Each chapter covers nine (mostly famous) personas: Christopher Columbus, Isabella of Castile, Jakob Fugger, Götz von Berlichingen, Aldus Manutius, John Heritage, Martin Luther, Suleiman the Magnificent, and Charles V. One of the many strengths of Wyman's book is to show how the biographies of rarified politicians and intellectuals can convey the palpable cultural shifts that occurred within two generations in the late fifteenth and early sixteenth centuries. Some of the most insightful chapters are of lesser-known figures. For those not familiar with Christopher Dyer's A Country Merchant (Oxford, 2012), John Heritage may be a more obscure figure whose biography is fuzzier than that of royalty or religious iconoclasts, but the chapter that features Heritage's everyday capitalism is perhaps Wyman's strongest, given that the tools and strategies Heritage used to grow his wool business transport us to the world of an ordinary merchant, closer to the experiences of everyday people rather than the high-stakes political gambles involving major capital investments in war or overseas voyages.
Wyman shows us here that he is as great a storyteller in print as he is through audio, and though his book aims for the lofty goal of explaining how the dominance of capitalism—through new technologies and the consolidation of state power—was seeded in this period, his engaging prose allows these figures to come to life in visceral ways. Each chapter begins with an evocative vignette that immediately places us at the scene and in the mind of the person. In his excellent analysis of soldier-for-hire Götz von Berlichingen, Wyman inserts the reader at the moment von Berlichingen's arm was severed in battle and then, throughout the rest of the chapter, explains how von Berlichingen was a kind of archetype of the many mercenaries who began to conform to new practices that allowed them to accrue considerable capital over long military careers and seemingly endless warfare in Europe. War, it seems, was good business for men such as von Berlichingen.

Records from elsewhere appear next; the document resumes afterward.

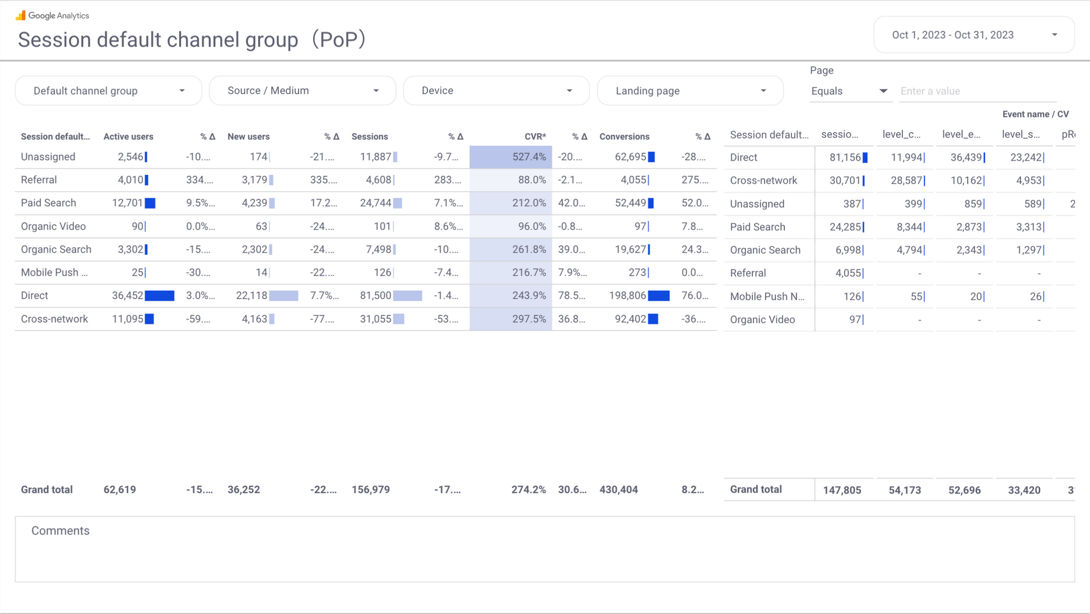Select Cross-network row in right table
This screenshot has width=1090, height=614.
coord(763,180)
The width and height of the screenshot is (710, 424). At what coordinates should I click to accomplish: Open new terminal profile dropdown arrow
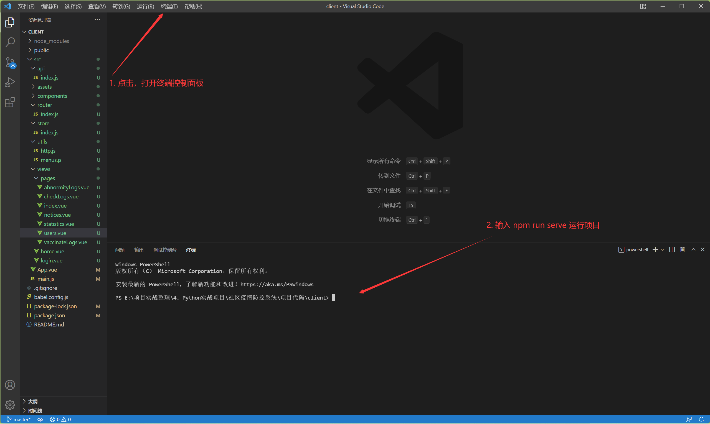662,250
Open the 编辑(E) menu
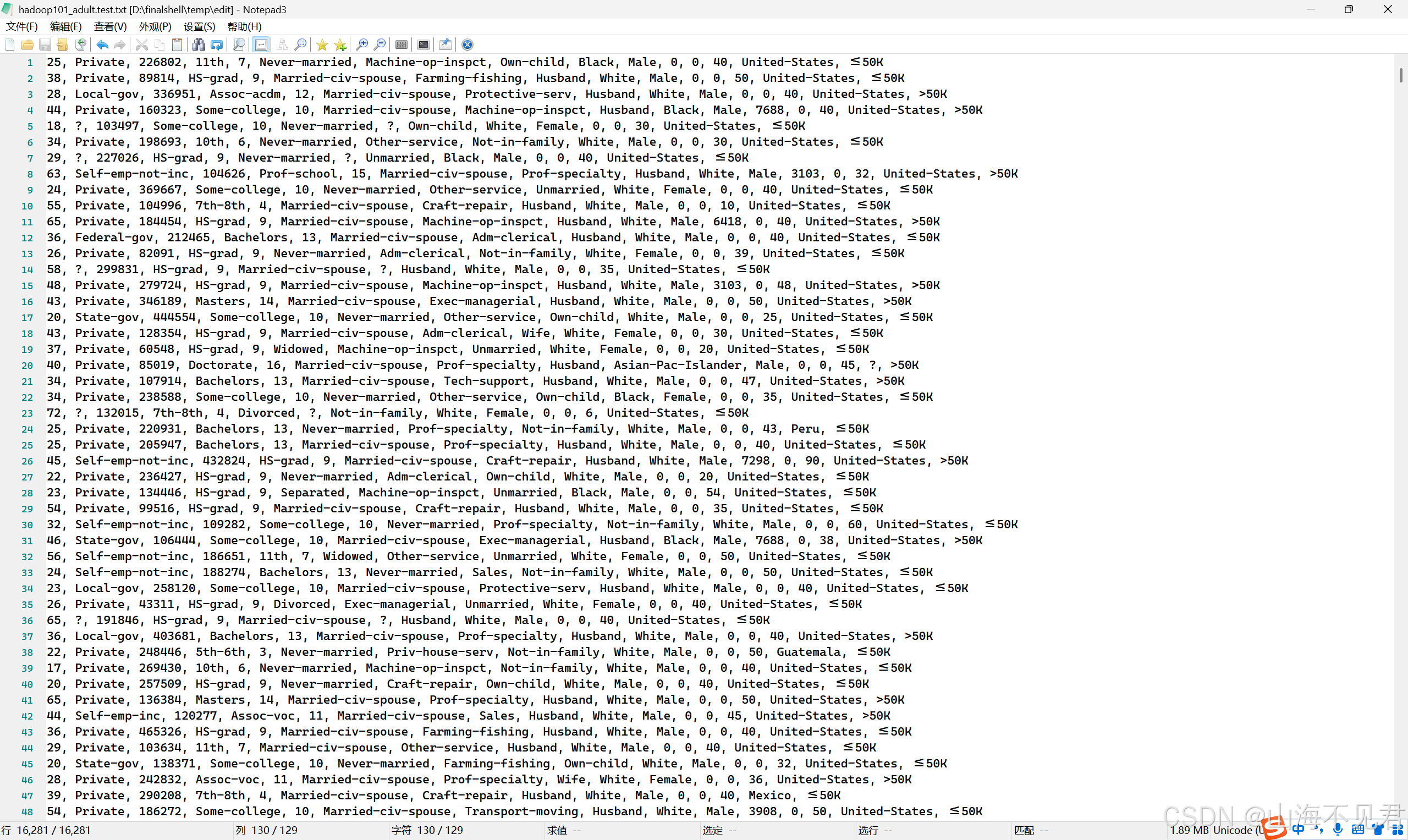 66,27
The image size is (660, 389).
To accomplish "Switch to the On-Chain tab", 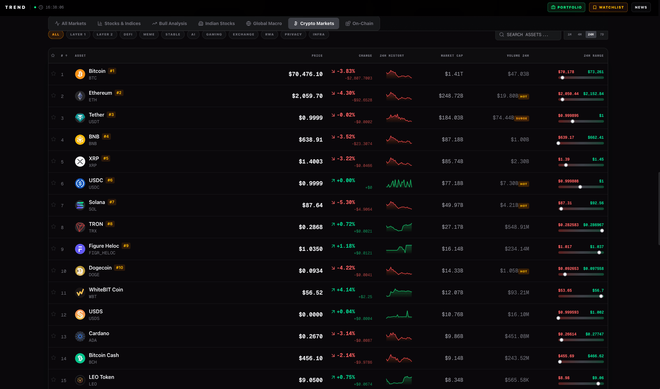I will click(x=360, y=23).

Wyman's overall argument hinges on an understanding of the boundaries that separate the early modern from both the medieval and modern periods. Perhaps because of Wyman's training as a historian of the medieval and late antique periods, his deep contextualization of these forty years suggests that they were the tip of a proverbial iceberg with flows and undercurrents originating much further back into the Middle Ages—i.e., that capital's reach had deeper roots. Wrapping up his summary of King Charles V's reign as emblematic of the period, Wyman concludes that “capital lives as the heart of this story” (342). In this exemplary book, Wyman shows us the possibilities of using biography to tell engaging stories about the rise of capitalism and its far-reaching consequences on societies, eschewing the easier option of facile or lurid portraits of famous men and women found in popular media. Wyman never underestimates the intelligence of his readers, and as a result, the book is incisive, vivid, and often devastating.